#### The request:
In the metasurface text, how long is the unit-cell period P in the x and y directions?

#### Extract:
━━━━━━━━━━━━━━━━

We used the twisted gold nanorod structure shown in Fig. 1a to satisfy the above-mentioned conditions and achieve spin-selective transmission. The nanorods had length l of 300 nm, width w of 120 nm, and thickness t of 30 nm. The layer-to-layer separation distance d was 40 nm. The orientation angle α indicated the relative rotation angle between the top and bottom nanorods. The designed two-layer metasurfaces consisted of four rotationally twisted nanorod structures with the same orientation angle. Each designed metasurface had a unit-cell period P of 700 nm in both the x and y directions. The proposed metasurfaces were embedded in a SiO₂ substrate to prevent wave interference at the interface of the air and substrate. The thickness d ₂ of the SiO₂ covering on the top nanorods was 270 nm. This design can be fabricated on a SiO₂ substrate with a mature layer-by-layer fabrication process^{12, 23}. The designed metasurfaces display C ₄-symmetry relative to the z axis but with no additional reflection symmetry when the orientation angle α was not either 0° or 90°. Figure 1b,d show two different designs with orientation angle α equal to 45° and −45°, respectively.

Figure 1

Design schematic for two-layer metasurfaces based on twisted nanorods. (a) The schematic of a twisted nanorod structure with orientation angle α. The designed two-layer metasurfaces, which are C ₄-symmetric, consist of four rotationally twisted nanorod structures with the same orientation angle. (b) to (e) Illustrations of spin-selective transmission in the two-layer metasurfaces for twisted nanorods with orientation angle α equal to 45° or −45°. The chiral optical responses exhibited by these two metasurfaces are opposite; thus, they can be treated as enantiomers.

First, we simulate and discuss the T matrix coefficients of the designed metasurface with spin-selective transmission. Figure 2a,b show the amplitude and phase differences of linear base coefficients t _xx and t _xy for the two designed metasurfaces with orientation angle α of 45° and −45°, respectively. The metasurface with orientation angle α of 45° shows a phase difference between coefficients t _xx and t _xy close to π/2 around 1650 nm while the amplitudes of t _xx and t _xy are nearly equal. The metasurface with orientation angle α of −45° displays a phase difference between coefficients t _xx and t _xy close to −π/2 around 1650 nm while the amplitudes of t _xx and t _xy are nearly equal. The amplitude and phase difference of t _xx and t _xy of the proposed metasurfaces with orientation angles α of 45° and −45°, respectively, approximately fit the abovementioned conditions, which indicates the existence of spin-selective transmission in these metasurfaces around 1650 nm. The squared moduli T _ij  = |t _ij |² of the circular base coefficients are simulated and shown in Fig. 2c,d for the designed metasurfaces with orientation angles α of 45° and −45°, respectively. The results show that for the metasurface with an orientation angle α of 45°, only T _RR does not equal to zero at 1650 nm, which means that only an RCP incident wave can be transmitted. In contrast, for the metasurface with an orientation angle α of −45°, only an LCP incident wave can be transmitted at 1650 nm, as shown in Fig. 1b to e. The transmission efficiency is over 50% around 1650 nm. Without SiO₂ covering layer, the working wavelength of the spin-selective transmission will blue shift and its performance will reduce.

━━━━━━━━━━━━━━━━

Dataset rows

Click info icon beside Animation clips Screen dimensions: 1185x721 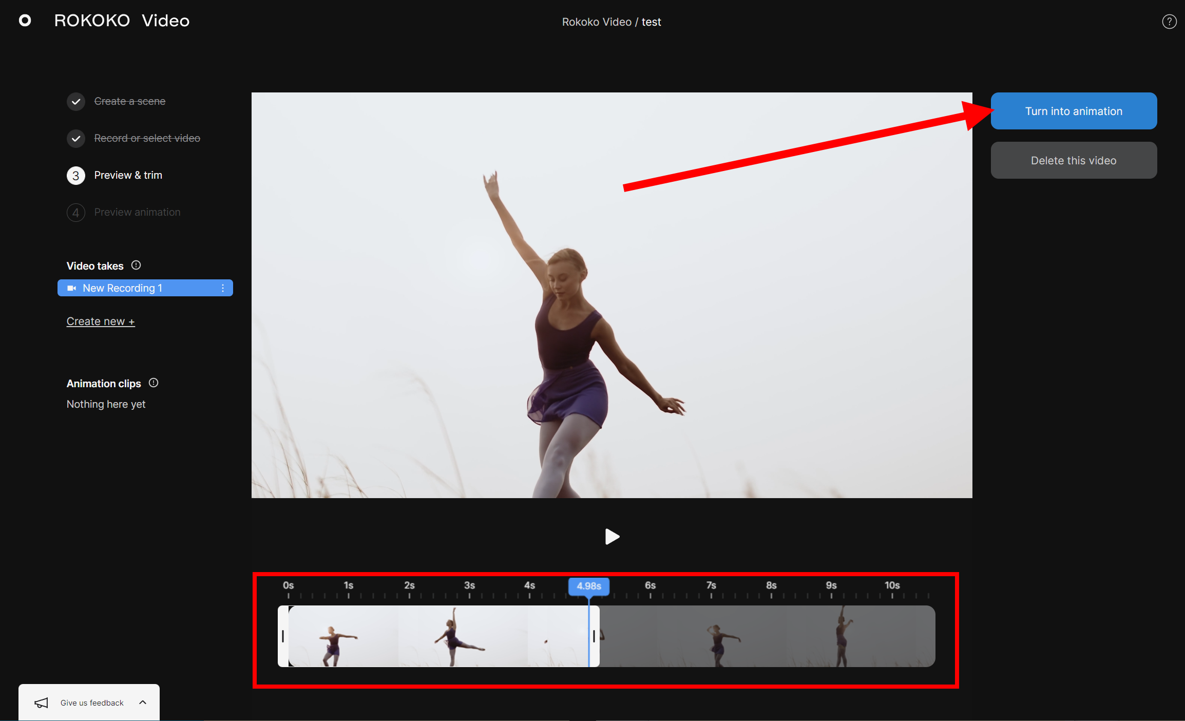(x=154, y=383)
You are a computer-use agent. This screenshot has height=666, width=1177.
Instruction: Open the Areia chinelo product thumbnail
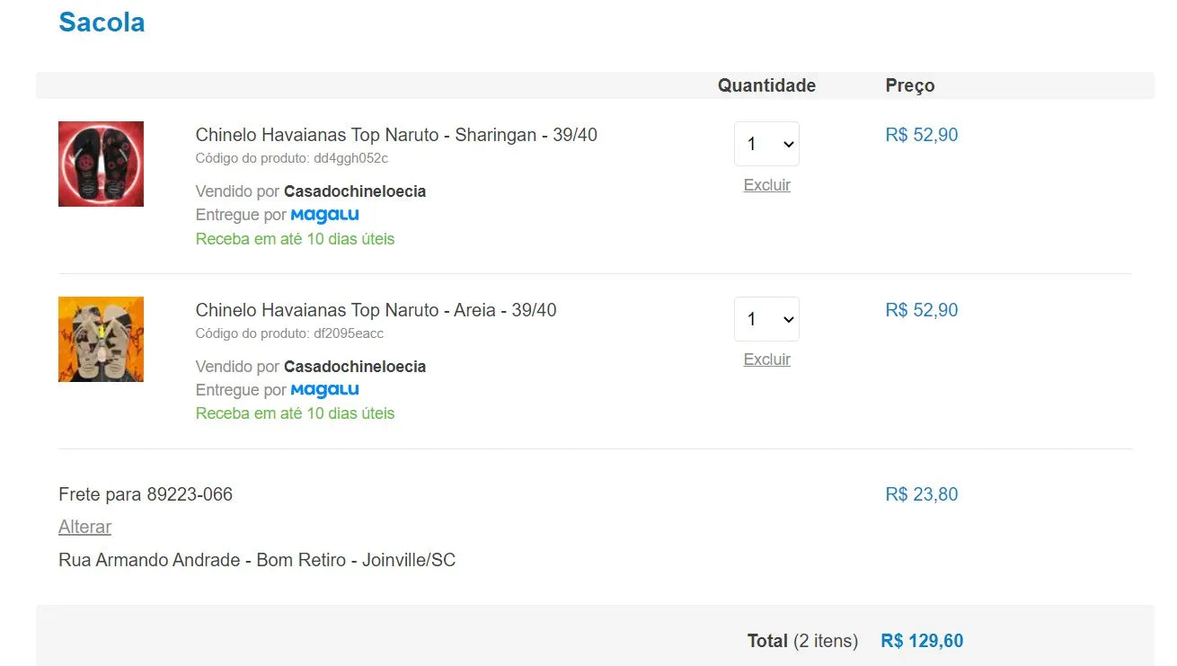[101, 339]
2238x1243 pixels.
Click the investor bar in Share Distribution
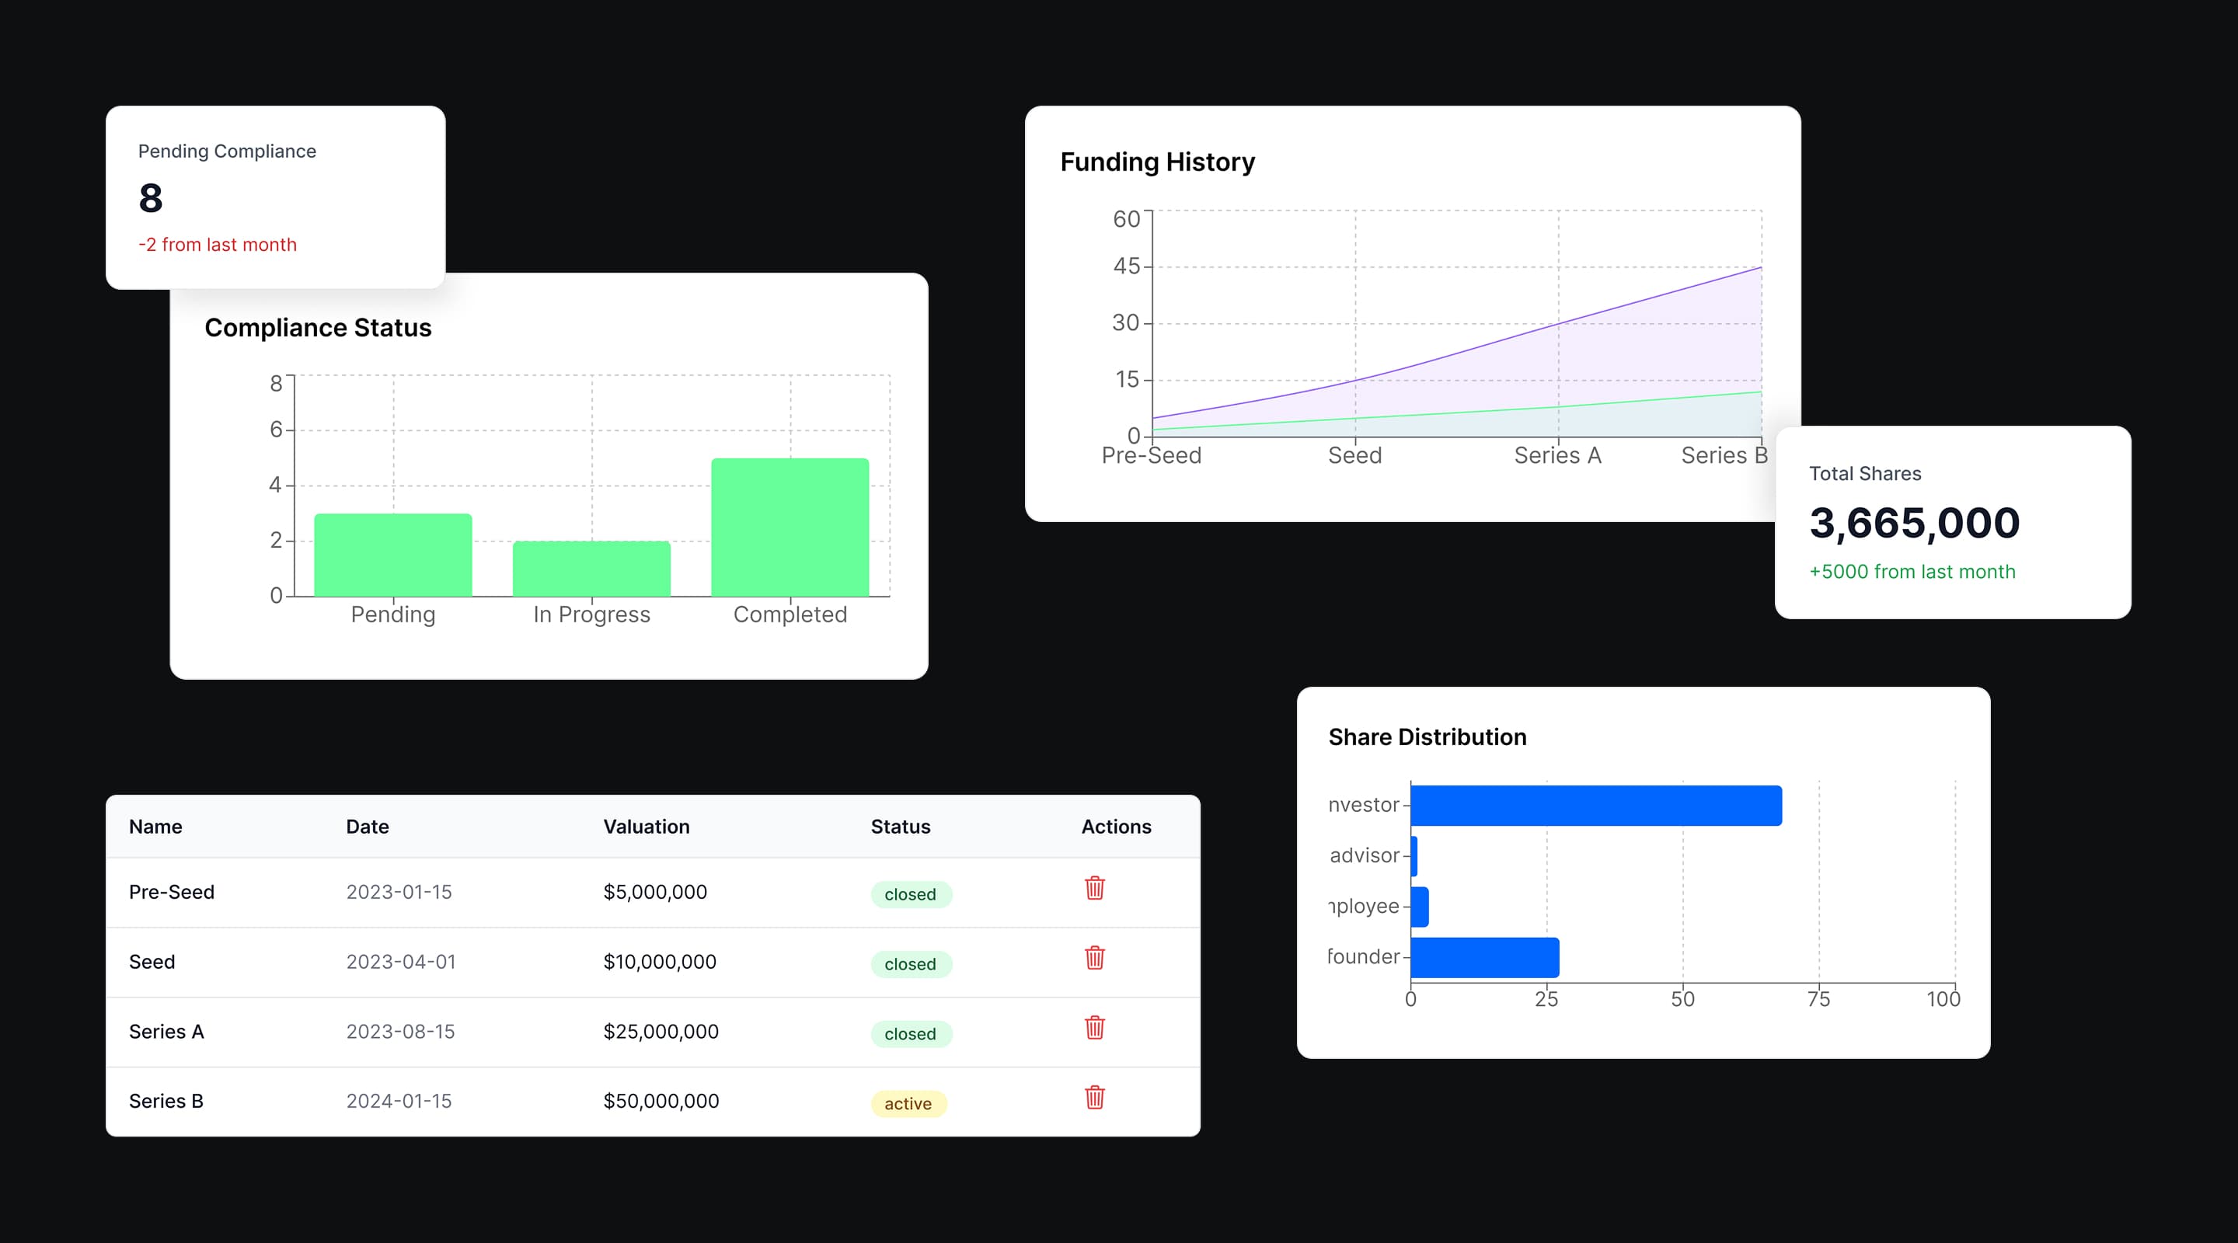[x=1595, y=805]
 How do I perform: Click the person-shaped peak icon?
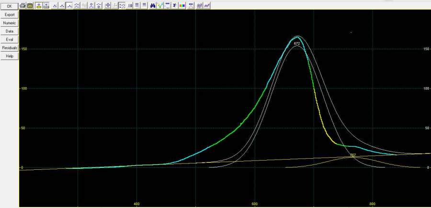click(x=91, y=5)
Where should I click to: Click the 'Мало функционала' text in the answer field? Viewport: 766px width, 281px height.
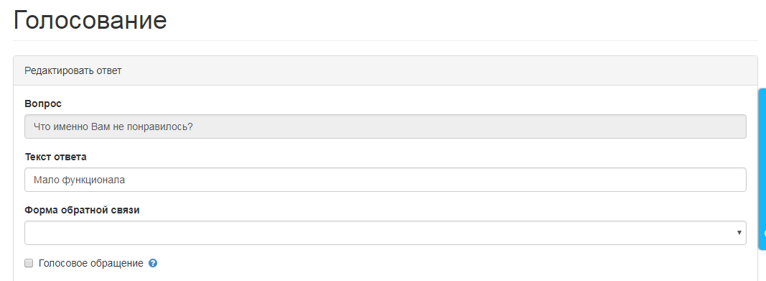pos(79,180)
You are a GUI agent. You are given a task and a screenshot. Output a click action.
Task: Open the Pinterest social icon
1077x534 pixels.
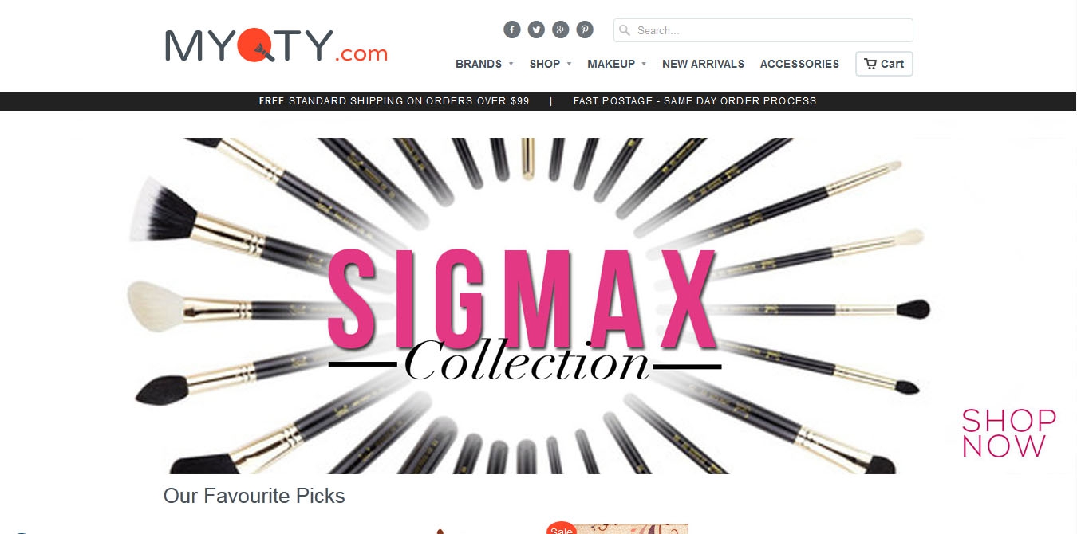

━━━━━━━━━━━━━━━━

#### Response to this task:
700 nm in both directions.